[Stored records]

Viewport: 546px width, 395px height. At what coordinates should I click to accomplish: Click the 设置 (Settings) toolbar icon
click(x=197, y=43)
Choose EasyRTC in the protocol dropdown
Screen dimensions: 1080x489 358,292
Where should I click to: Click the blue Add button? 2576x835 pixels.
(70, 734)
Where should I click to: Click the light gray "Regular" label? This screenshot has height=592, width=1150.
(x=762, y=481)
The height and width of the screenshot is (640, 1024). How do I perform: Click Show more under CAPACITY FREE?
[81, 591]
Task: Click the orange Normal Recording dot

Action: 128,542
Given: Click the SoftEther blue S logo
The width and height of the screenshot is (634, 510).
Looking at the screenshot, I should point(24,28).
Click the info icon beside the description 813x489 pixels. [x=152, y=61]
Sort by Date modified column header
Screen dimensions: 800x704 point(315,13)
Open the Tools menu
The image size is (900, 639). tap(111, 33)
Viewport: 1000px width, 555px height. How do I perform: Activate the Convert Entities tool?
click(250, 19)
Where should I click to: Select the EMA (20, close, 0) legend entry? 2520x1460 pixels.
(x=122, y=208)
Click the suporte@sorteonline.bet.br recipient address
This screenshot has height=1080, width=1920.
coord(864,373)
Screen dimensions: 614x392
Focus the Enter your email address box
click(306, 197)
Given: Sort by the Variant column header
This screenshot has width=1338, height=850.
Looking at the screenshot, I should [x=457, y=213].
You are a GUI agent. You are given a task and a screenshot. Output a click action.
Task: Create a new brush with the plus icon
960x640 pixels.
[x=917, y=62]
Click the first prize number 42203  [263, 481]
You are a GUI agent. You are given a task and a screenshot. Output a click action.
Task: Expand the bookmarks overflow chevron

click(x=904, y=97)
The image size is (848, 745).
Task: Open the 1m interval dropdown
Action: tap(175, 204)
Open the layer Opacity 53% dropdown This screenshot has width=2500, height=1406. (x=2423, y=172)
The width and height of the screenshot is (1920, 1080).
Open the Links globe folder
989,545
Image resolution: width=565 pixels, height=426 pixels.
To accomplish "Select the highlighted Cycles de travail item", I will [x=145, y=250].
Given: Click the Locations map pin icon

● **What you are asked to do**: Copy out every one of the records above word for word, with no changes.

● **Result below**:
Viewport: 546px width, 395px height. At what coordinates should I click to accomplish: Click the 设置 (Settings) toolbar icon
click(x=197, y=43)
Choose EasyRTC in the protocol dropdown
Screen dimensions: 1080x489 358,292
Where should I click to: Click the blue Add button? 2576x835 pixels.
(70, 734)
Where should I click to: Click the light gray "Regular" label? This screenshot has height=592, width=1150.
(x=762, y=481)
The height and width of the screenshot is (640, 1024). How do I perform: Click Show more under CAPACITY FREE?
[81, 591]
Task: Click the orange Normal Recording dot

Action: 128,542
Given: Click the SoftEther blue S logo
The width and height of the screenshot is (634, 510).
Looking at the screenshot, I should point(24,28).
Click the info icon beside the description 813x489 pixels. [x=152, y=61]
Sort by Date modified column header
Screen dimensions: 800x704 point(315,13)
Open the Tools menu
The image size is (900, 639). tap(111, 33)
Viewport: 1000px width, 555px height. How do I perform: Activate the Convert Entities tool?
click(250, 19)
Where should I click to: Select the EMA (20, close, 0) legend entry? 2520x1460 pixels.
(x=122, y=208)
Click the suporte@sorteonline.bet.br recipient address
This screenshot has height=1080, width=1920.
coord(864,373)
Screen dimensions: 614x392
Focus the Enter your email address box
click(306, 197)
Given: Sort by the Variant column header
This screenshot has width=1338, height=850.
Looking at the screenshot, I should [x=457, y=213].
You are a GUI agent. You are given a task and a screenshot. Output a click action.
Task: Create a new brush with the plus icon
960x640 pixels.
[x=917, y=62]
Click the first prize number 42203  [263, 481]
You are a GUI agent. You are given a task and a screenshot. Output a click action.
Task: Expand the bookmarks overflow chevron

click(x=904, y=97)
The image size is (848, 745).
Task: Open the 1m interval dropdown
Action: tap(175, 204)
Open the layer Opacity 53% dropdown This screenshot has width=2500, height=1406. (x=2423, y=172)
The width and height of the screenshot is (1920, 1080).
Open the Links globe folder
989,545
Image resolution: width=565 pixels, height=426 pixels.
To accomplish "Select the highlighted Cycles de travail item", I will [x=145, y=250].
Given: Click the Locations map pin icon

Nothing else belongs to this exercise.